[The problem]
Transcribe the records below. Leave every word as it is.
....
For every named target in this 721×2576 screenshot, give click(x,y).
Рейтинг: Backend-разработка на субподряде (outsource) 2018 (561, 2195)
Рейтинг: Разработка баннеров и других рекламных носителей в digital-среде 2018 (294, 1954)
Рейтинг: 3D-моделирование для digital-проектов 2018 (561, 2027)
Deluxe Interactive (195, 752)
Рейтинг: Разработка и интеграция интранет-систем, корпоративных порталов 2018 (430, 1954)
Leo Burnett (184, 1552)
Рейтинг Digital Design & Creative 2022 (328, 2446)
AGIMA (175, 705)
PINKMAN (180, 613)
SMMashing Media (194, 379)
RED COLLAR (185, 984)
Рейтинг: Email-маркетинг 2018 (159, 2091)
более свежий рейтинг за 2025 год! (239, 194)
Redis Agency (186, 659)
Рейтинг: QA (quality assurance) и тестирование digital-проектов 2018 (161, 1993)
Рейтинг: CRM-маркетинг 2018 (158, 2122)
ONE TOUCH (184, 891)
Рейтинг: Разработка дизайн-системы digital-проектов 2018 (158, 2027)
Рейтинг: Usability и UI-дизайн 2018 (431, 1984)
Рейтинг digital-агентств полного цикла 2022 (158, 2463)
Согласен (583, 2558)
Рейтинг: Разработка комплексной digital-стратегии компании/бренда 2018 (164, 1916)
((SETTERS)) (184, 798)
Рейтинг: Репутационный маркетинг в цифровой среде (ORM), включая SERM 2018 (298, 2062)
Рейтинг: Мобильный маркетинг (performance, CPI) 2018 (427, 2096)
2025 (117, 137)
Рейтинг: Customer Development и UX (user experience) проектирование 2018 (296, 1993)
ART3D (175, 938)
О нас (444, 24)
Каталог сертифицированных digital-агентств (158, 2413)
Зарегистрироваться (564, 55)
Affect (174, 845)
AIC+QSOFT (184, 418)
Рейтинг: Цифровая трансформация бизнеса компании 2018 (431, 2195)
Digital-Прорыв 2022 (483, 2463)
....
[Finished exercise]
For every named target in this 721×2576 screenshot, give click(x,y).
Рейтинг: Backend-разработка на субподряде (outsource) 2018 (561, 2195)
Рейтинг: Разработка баннеров и других рекламных носителей в digital-среде 2018 (294, 1954)
Рейтинг: 3D-моделирование для digital-проектов 2018 (561, 2027)
Deluxe Interactive (195, 752)
Рейтинг: Разработка и интеграция интранет-систем, корпоративных порталов 2018 (430, 1954)
Leo Burnett (184, 1552)
Рейтинг Digital Design & Creative 2022 (328, 2446)
AGIMA (175, 705)
PINKMAN (180, 613)
SMMashing Media (194, 379)
RED COLLAR (185, 984)
Рейтинг: Email-маркетинг 2018 (159, 2091)
более свежий рейтинг за 2025 год! (239, 194)
Redis Agency (186, 659)
Рейтинг: QA (quality assurance) и тестирование digital-проектов 2018 (161, 1993)
Рейтинг: CRM-маркетинг 2018 (158, 2122)
ONE TOUCH (184, 891)
Рейтинг: Разработка дизайн-системы digital-проектов 2018 (158, 2027)
Рейтинг: Usability и UI-дизайн 2018 (431, 1984)
Рейтинг digital-агентств полного цикла 2022 (158, 2463)
Согласен (583, 2558)
Рейтинг: Разработка комплексной digital-стратегии компании/бренда 2018 (164, 1916)
((SETTERS)) (184, 798)
Рейтинг: Репутационный маркетинг в цифровой среде (ORM), включая SERM 2018 (298, 2062)
Рейтинг: Мобильный маркетинг (performance, CPI) 2018 (427, 2096)
2025 (117, 137)
Рейтинг: Customer Development и UX (user experience) проектирование 2018 (296, 1993)
ART3D (175, 938)
О нас (444, 24)
Каталог сертифицированных digital-агентств (158, 2413)
Зарегистрироваться (564, 55)
Affect (174, 845)
AIC+QSOFT (184, 418)
Рейтинг: Цифровая трансформация бизнеса компании 2018 (431, 2195)
Digital-Прорыв 2022 (483, 2463)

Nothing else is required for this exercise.